Je suis partie un peu sur une tangente avec cet article par contre, j’espère que tu ne m’en voudras pas. Enfin, j’ai tout bien lu, et c’était intéressant (ce qui, sur ce site, est du même niveau de surprise qu’une voiture percutant quelqu’un dans une série dramatique, on est bien d’accord), mais le soap mélodramatique ne m’attire pas beaucoup, donc j’ai lu tout en sachant que cette série n’était probablement pas faite pour moi. Mais en fait, dès le « 100 épisodes » du début, j’ai eu ce moment de « arf, nope, trop long ». Ce qui est quand même un peu chelou quand j’y pense. Parce que je me lance sans souci dans des séries qui ont 7 saisons de 24 épisodes, ce qui fait quand même 168 épisodes si ma capacité à multiplier des trucs ne me lâche pas, mais dès qu’on me sort « 100 épisodes » ouh là, attention, ça devient long. Alors j’imagine que c’est parce que (1) ces séries de 7 x 24 ne se présentent pas comme « 168 épisodes », mais justement « 7 x 24 », or « 7 » et « 24 » ça n’a rien d’intimidant (2) peut-être, on peut se dire que chaque saison aura au moins un « arc », ce qui promet des mini-conclusions en chemin (?).
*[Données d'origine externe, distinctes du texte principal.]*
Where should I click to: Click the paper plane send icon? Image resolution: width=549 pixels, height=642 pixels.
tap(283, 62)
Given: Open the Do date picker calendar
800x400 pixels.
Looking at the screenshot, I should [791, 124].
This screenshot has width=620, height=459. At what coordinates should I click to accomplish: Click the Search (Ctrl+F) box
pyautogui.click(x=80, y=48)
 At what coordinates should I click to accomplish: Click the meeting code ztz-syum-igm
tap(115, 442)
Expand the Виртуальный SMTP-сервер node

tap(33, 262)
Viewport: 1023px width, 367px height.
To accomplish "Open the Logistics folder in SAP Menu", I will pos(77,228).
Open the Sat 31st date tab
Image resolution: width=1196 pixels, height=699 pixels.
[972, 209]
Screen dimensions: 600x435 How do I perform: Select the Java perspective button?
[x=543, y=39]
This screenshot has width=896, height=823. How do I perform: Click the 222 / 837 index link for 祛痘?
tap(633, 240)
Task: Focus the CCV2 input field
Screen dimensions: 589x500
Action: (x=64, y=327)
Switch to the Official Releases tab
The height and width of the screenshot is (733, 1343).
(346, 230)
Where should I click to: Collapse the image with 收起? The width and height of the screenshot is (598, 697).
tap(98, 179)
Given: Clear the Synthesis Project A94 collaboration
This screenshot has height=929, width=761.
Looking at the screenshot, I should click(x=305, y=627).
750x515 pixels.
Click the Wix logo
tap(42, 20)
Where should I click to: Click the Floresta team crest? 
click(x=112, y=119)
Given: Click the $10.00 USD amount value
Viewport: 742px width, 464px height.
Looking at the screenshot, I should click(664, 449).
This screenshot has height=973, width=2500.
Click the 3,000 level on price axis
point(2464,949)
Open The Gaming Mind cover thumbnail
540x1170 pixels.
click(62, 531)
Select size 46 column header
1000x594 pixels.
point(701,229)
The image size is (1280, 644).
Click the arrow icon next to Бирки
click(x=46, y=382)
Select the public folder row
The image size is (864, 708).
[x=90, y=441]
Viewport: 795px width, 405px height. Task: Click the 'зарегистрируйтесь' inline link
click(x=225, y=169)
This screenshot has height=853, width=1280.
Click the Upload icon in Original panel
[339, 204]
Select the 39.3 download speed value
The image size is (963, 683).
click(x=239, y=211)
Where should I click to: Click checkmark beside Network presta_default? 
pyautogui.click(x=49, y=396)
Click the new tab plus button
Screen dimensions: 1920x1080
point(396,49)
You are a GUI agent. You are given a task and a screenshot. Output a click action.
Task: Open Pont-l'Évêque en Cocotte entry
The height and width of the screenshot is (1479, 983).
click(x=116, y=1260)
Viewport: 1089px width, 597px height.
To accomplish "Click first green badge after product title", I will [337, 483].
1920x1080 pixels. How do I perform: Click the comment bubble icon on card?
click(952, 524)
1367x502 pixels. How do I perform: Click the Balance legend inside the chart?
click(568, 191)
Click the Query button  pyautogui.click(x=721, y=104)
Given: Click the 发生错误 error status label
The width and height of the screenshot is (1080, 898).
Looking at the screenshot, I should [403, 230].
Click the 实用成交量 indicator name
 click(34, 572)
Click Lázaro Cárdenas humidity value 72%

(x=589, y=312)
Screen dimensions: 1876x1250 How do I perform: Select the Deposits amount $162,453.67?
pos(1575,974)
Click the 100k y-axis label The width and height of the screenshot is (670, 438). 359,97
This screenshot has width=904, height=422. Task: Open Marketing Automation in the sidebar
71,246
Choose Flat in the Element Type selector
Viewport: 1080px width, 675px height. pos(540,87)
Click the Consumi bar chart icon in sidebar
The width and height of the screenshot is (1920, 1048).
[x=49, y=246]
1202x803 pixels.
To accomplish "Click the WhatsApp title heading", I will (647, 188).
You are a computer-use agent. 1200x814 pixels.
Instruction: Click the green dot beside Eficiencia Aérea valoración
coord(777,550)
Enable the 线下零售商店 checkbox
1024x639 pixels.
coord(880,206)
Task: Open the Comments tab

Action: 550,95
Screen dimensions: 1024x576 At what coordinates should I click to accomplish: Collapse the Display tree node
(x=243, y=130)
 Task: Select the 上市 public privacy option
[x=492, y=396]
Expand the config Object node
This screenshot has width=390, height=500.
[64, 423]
Mais n’empêche que je me dis que mon aversion à tout ce qui fait plus de 50 épisodes (sans saisons donc… je pense surtout à des dramas, certes, parce que c’est là que j’ai le plus d’expérience, mais ça marche aussi pour les soaps turques, et probablement pour tout le reste) n’est vraiment pas justifiée.
Bref.
Tangente, comme je disais. Et rien de bien intéressant. Mais j’avais envie de laisser un commentaire, pour une fois 😀 ♥
Je parle d’une cinquantaine d’épisodes à ce jour parcequ’il y a déjà eu deux saisons. Les 100 épisodes sont dus à la diffusion suédoise qui a besoin de faire tenir les épisodes dans des créneaux conçus pour durer une heure, ce que la plupart des séries turques ne sont pas (on est dans du 90 minutes environ).
On est d’accord que ça ne change rien au très pertinent problème que tu soulèves.
J’y pensais récemment devant mes hésitations à commencer Hua Qian Gu, mais aussi lors de marathons de comédies (on se laisse facilement tenter par une 2e voire 3e épisode alors qu’on pense parallèlement ne pas avoir de temps pour un drama d’une heure ou plus !). Notre perception du temps est en fait très élastique dans ce domaine. Il y a une charge émotionnelle différente. Je pense que plein de facteurs entrent en compte, l’un d’entre eux pouvant être l’habitude des séries US dont on sait rarement en les commençant en parallèle de leur lancement pour combien de temps on va « devoir » les suivre.